What you give back must match the data below character for character.

Start of INFORMATION PROVIDED

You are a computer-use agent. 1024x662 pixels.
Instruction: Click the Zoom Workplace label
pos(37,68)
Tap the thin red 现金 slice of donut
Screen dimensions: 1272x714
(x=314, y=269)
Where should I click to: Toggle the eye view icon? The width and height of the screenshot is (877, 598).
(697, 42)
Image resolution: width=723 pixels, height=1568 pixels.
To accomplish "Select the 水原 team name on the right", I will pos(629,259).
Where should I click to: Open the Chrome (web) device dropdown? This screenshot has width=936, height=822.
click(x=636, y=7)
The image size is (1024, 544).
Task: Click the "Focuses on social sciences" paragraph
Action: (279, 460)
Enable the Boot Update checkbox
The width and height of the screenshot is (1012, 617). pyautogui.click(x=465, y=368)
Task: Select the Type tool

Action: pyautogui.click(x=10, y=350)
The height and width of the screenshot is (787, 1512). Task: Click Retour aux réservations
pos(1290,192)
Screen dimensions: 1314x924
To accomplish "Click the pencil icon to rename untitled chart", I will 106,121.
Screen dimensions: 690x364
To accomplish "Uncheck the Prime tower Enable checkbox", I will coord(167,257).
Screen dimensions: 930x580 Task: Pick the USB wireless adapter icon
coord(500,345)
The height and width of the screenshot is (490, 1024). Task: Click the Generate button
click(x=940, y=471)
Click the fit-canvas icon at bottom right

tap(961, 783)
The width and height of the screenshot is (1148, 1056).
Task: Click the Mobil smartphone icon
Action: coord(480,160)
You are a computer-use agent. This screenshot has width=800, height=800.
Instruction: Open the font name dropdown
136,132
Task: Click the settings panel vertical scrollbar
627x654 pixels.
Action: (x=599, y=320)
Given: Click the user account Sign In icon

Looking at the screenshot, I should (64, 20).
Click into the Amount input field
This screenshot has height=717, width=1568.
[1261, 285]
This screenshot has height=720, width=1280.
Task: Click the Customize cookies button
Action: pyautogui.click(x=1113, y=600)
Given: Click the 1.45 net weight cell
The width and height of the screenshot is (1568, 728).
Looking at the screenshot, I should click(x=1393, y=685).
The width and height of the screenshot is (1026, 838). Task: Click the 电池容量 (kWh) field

End of INFORMATION PROVIDED

REPLY TO THE TASK:
You are a computer-use agent. 1024x662 pixels.
Instruction: Click the Zoom Workplace label
pos(37,68)
Tap the thin red 现金 slice of donut
Screen dimensions: 1272x714
(x=314, y=269)
Where should I click to: Toggle the eye view icon? The width and height of the screenshot is (877, 598).
(697, 42)
Image resolution: width=723 pixels, height=1568 pixels.
To accomplish "Select the 水原 team name on the right", I will pos(629,259).
Where should I click to: Open the Chrome (web) device dropdown? This screenshot has width=936, height=822.
click(x=636, y=7)
The image size is (1024, 544).
Task: Click the "Focuses on social sciences" paragraph
Action: (279, 460)
Enable the Boot Update checkbox
The width and height of the screenshot is (1012, 617). pyautogui.click(x=465, y=368)
Task: Select the Type tool

Action: pyautogui.click(x=10, y=350)
The height and width of the screenshot is (787, 1512). Task: Click Retour aux réservations
pos(1290,192)
Screen dimensions: 1314x924
To accomplish "Click the pencil icon to rename untitled chart", I will 106,121.
Screen dimensions: 690x364
To accomplish "Uncheck the Prime tower Enable checkbox", I will coord(167,257).
Screen dimensions: 930x580 Task: Pick the USB wireless adapter icon
coord(500,345)
The height and width of the screenshot is (490, 1024). Task: Click the Generate button
click(x=940, y=471)
Click the fit-canvas icon at bottom right

tap(961, 783)
The width and height of the screenshot is (1148, 1056).
Task: Click the Mobil smartphone icon
Action: coord(480,160)
You are a computer-use agent. This screenshot has width=800, height=800.
Instruction: Open the font name dropdown
136,132
Task: Click the settings panel vertical scrollbar
627x654 pixels.
Action: (x=599, y=320)
Given: Click the user account Sign In icon

Looking at the screenshot, I should (64, 20).
Click into the Amount input field
This screenshot has height=717, width=1568.
[1261, 285]
This screenshot has height=720, width=1280.
Task: Click the Customize cookies button
Action: pyautogui.click(x=1113, y=600)
Given: Click the 1.45 net weight cell
The width and height of the screenshot is (1568, 728).
Looking at the screenshot, I should click(x=1393, y=685).
The width and height of the screenshot is (1026, 838). Task: Click the 电池容量 (kWh) field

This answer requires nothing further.